Material ->
__________

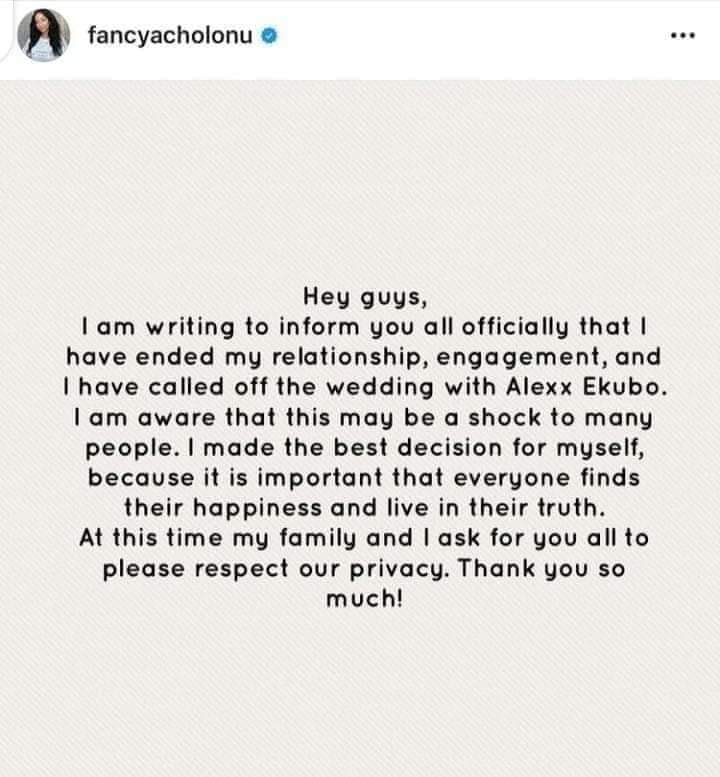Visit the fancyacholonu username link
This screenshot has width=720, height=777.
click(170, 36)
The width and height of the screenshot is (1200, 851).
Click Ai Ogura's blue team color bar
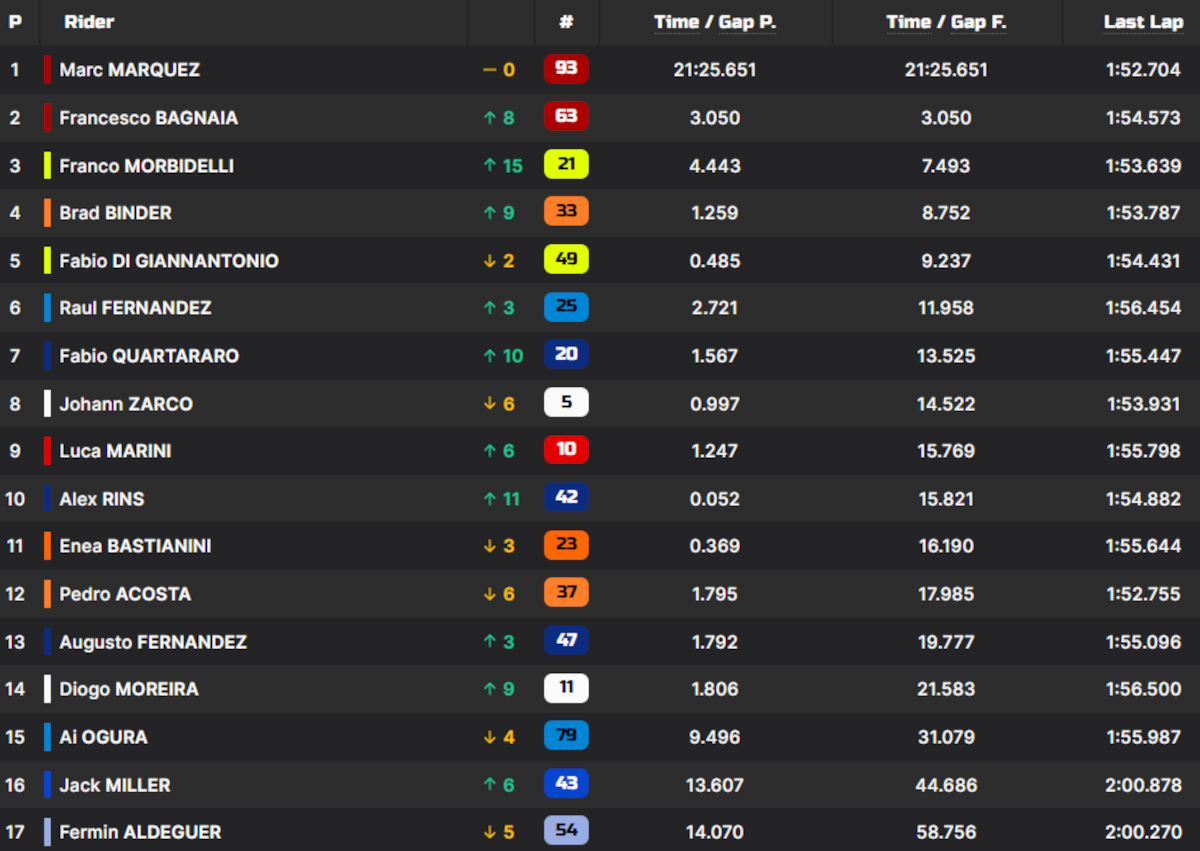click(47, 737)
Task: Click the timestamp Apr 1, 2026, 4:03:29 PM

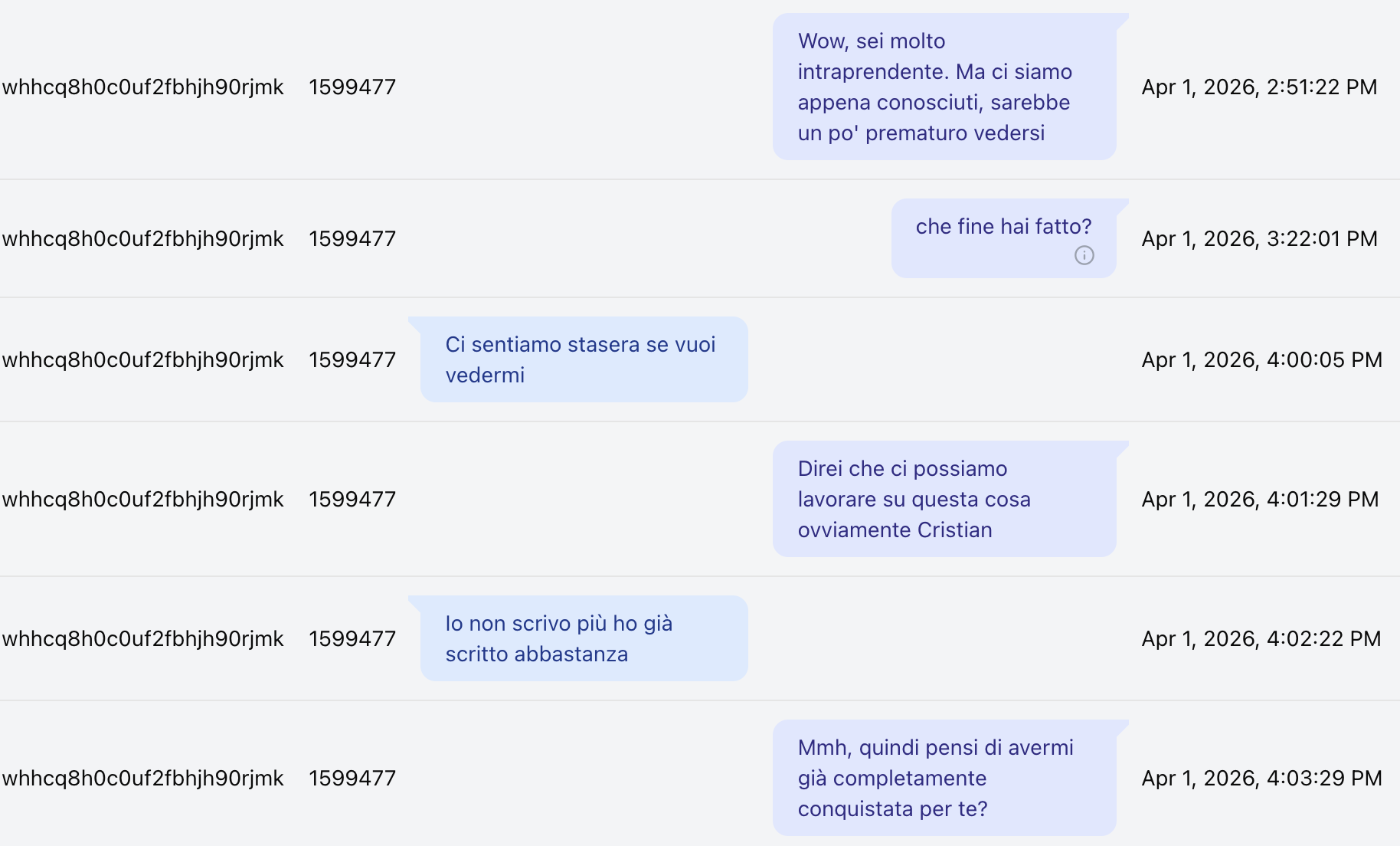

__________

Given exercise ->
Could you echo the whole listing above word for word, leaving out the pictures?

Answer for this exercise ->
Visit the fancyacholonu username link
This screenshot has width=720, height=777.
click(170, 36)
The width and height of the screenshot is (1200, 851).
Click Ai Ogura's blue team color bar
click(47, 737)
Task: Click the timestamp Apr 1, 2026, 4:03:29 PM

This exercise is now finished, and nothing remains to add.